I want to scrape the HTML codes from the URL listed below. The problem is, I get this error:-
Aug 14, 2016 6:40:36 PM booksscraper.BooksScraper main SEVERE: null org.jsoup.HttpStatusException: HTTP error fetching URL. Status=504, URL=http://www.bkstr.com/webapp/wcs/stores/servlet/CourseMaterialsResultsView?catalogId=10001&categoryId=9604&storeId=10293&langId=-1&programId=636&termId=100043741&divisionDisplayName=%20&departmentDisplayName=ACCG&courseDisplayName=16971§ionDisplayName=P15%20DAVIS&demoKey=d&purpose=browse at org.jsoup.helper.HttpConnection$Response.execute(HttpConnection.java:590) at org.jsoup.helper.HttpConnection$Response.execute(HttpConnection.java:540) at org.jsoup.helper.HttpConnection.execute(HttpConnection.java:227) at org.jsoup.helper.HttpConnection.get(HttpConnection.java:216) at booksscraper.BooksScraper.main(BooksScraper.java:52)

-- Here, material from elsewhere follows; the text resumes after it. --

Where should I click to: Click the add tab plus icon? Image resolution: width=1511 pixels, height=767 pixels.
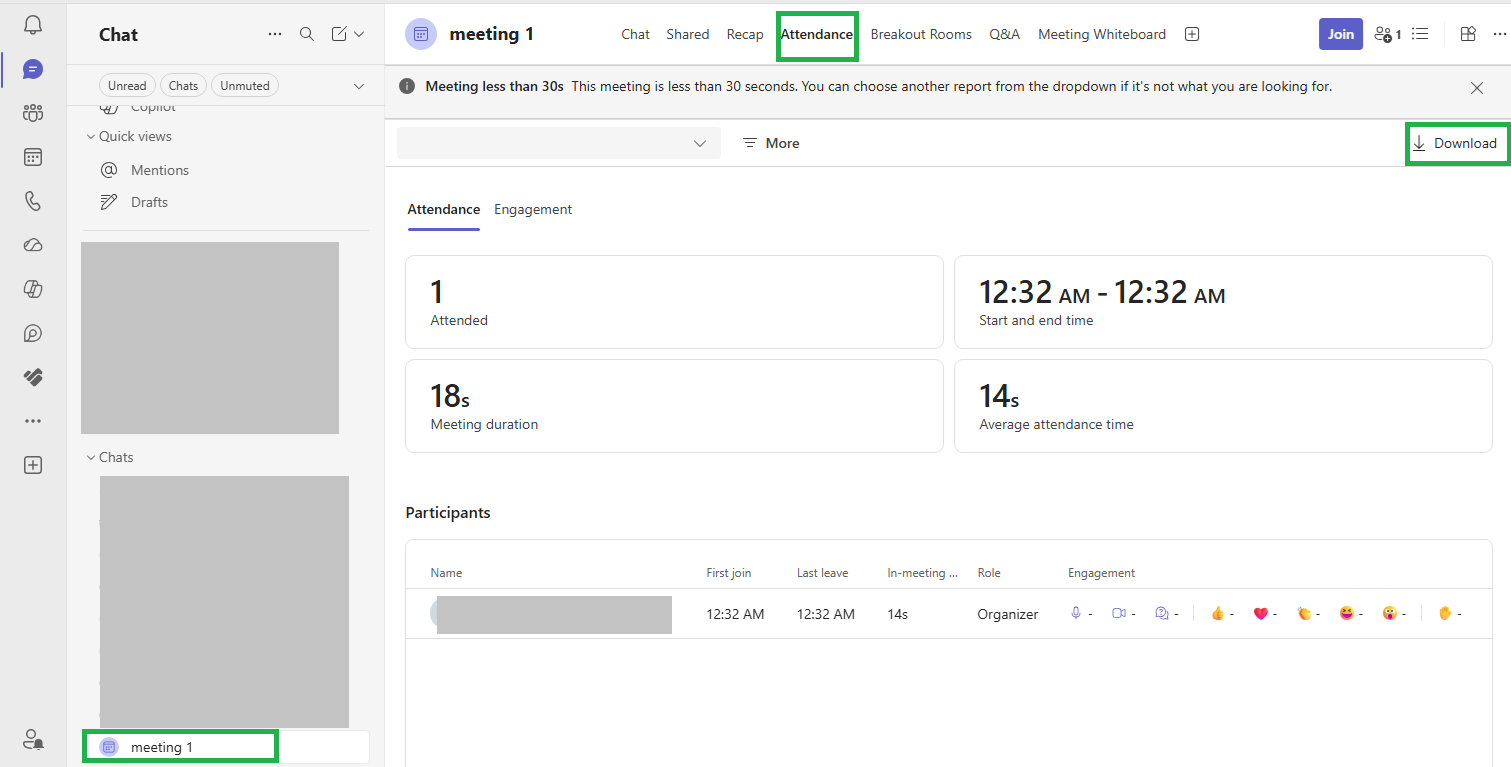(x=1192, y=34)
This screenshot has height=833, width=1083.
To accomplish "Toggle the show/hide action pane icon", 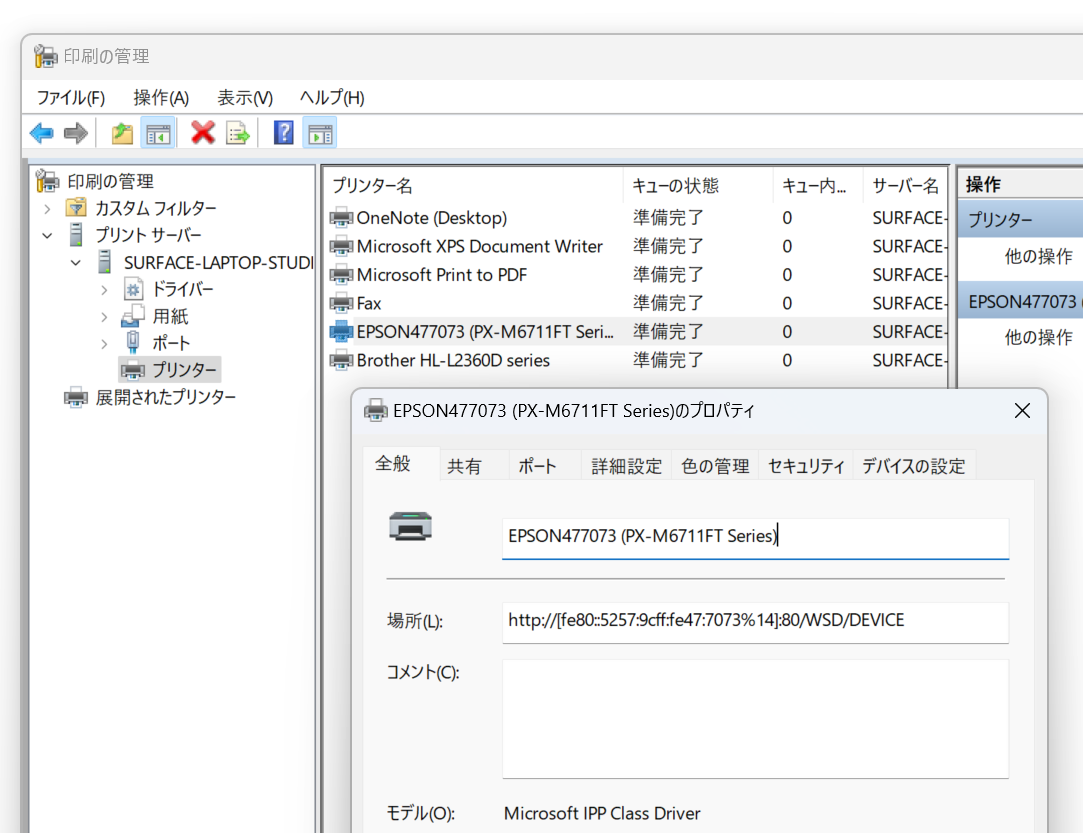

I have set the timeout to infinity, but that did not help. The HTML code for this website is extremely large i.e. 14833 lines of code. Is this the reason for the problem?
String url = "http://www.bkstr.com/webapp/wcs/stores/servlet/CourseMaterialsResultsView?catalogId=10001&categoryId=9604&storeId=10293&langId=-1&programId=636&termId=100043741&divisionDisplayName=%20&departmentDisplayName=ACCG&courseDisplayName=16971§ionDisplayName=P15%20DAVIS&demoKey=d&purpose=browse";
Document doc = Jsoup.connect(url)
.maxBodySize(0)
.timeout(0)
.get();
System.out.println(doc);